▸ Set task A
Decide whether each statement below agrees with the passage on women and retirement finances. Answer yes or no for each, and quote the deciding words of the passage. (i) Women often work part-time because of child-care responsibilities. (ii) People often choose the single life pension option because it pays a lower monthly benefit. (iii) Dave Evans works at Evans Financial in Shreveport.
▸ Set task B
Rewrite the passage on women and retirement finances from "Women earn less" to "401(k)s and 403(b)s.", replacing "company-sponsored plans" with "employer-sponsored plans".

▸ Page excerpt
Women earn less and spend more time out of the workforce. Women typically earn less than men in the workplace. They also tend to spend more time in and out of the work force and working part-time because of child-care responsibilities. Because of all those interrelated issues, the result is that women often end up paying less into Social Security (and receiving less in their monthly benefits) and saving less in company-sponsored plans like 401(k)s and 403(b)s.
Dave Evans at Evans Financial in Shreveport, La., says another problem that married women may face is when her spouse has been fortunate enough to have a pension, but did not choose the survivor option. With a pension, people often select the single life pension option because the monthly benefit is higher. But when then pensioner dies, the spouse gets nothing.

▸ Material provided

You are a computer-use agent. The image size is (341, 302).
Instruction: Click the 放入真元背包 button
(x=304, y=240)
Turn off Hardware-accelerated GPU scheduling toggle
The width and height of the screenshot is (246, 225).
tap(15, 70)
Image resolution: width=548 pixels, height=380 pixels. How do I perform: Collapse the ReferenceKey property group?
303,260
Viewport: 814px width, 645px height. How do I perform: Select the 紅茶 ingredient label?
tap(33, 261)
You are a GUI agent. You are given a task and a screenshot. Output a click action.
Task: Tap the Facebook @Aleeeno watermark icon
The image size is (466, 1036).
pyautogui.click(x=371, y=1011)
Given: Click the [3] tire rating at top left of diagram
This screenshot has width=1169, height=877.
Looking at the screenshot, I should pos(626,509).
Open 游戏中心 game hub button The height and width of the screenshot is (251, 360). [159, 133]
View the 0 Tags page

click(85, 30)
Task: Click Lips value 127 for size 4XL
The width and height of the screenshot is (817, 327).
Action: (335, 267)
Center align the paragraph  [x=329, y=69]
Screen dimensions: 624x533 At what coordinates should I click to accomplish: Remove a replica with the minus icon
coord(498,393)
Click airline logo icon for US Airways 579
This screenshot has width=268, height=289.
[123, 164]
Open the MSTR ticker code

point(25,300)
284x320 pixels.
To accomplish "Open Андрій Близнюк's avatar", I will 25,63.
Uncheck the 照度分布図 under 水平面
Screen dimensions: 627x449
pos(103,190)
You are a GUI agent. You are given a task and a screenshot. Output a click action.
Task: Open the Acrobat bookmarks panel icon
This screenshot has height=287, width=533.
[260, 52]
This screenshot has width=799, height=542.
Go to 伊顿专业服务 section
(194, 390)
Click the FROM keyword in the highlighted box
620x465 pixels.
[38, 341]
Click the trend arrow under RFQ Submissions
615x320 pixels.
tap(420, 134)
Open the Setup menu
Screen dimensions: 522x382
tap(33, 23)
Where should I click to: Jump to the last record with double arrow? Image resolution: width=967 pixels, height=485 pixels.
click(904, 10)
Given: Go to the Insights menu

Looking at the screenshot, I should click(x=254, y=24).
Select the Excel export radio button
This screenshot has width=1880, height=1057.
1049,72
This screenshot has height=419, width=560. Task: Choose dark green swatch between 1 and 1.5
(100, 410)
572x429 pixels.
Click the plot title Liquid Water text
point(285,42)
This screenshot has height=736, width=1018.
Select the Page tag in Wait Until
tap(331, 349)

▸ Written reply A
(i) Yes: "working part-time because of child-care responsibilities"
(ii) No: "the monthly benefit is higher"
(iii) Yes: "Dave Evans at Evans Financial in Shreveport, La., says"

▸ Written reply B
Women earn less and spend more time out of the workforce. Women typically earn less than men in the workplace. They also tend to spend more time in and out of the work force and working part-time because of child-care responsibilities. Because of all those interrelated issues, the result is that women often end up paying less into Social Security (and receiving less in their monthly benefits) and saving less in employer-sponsored plans like 401(k)s and 403(b)s.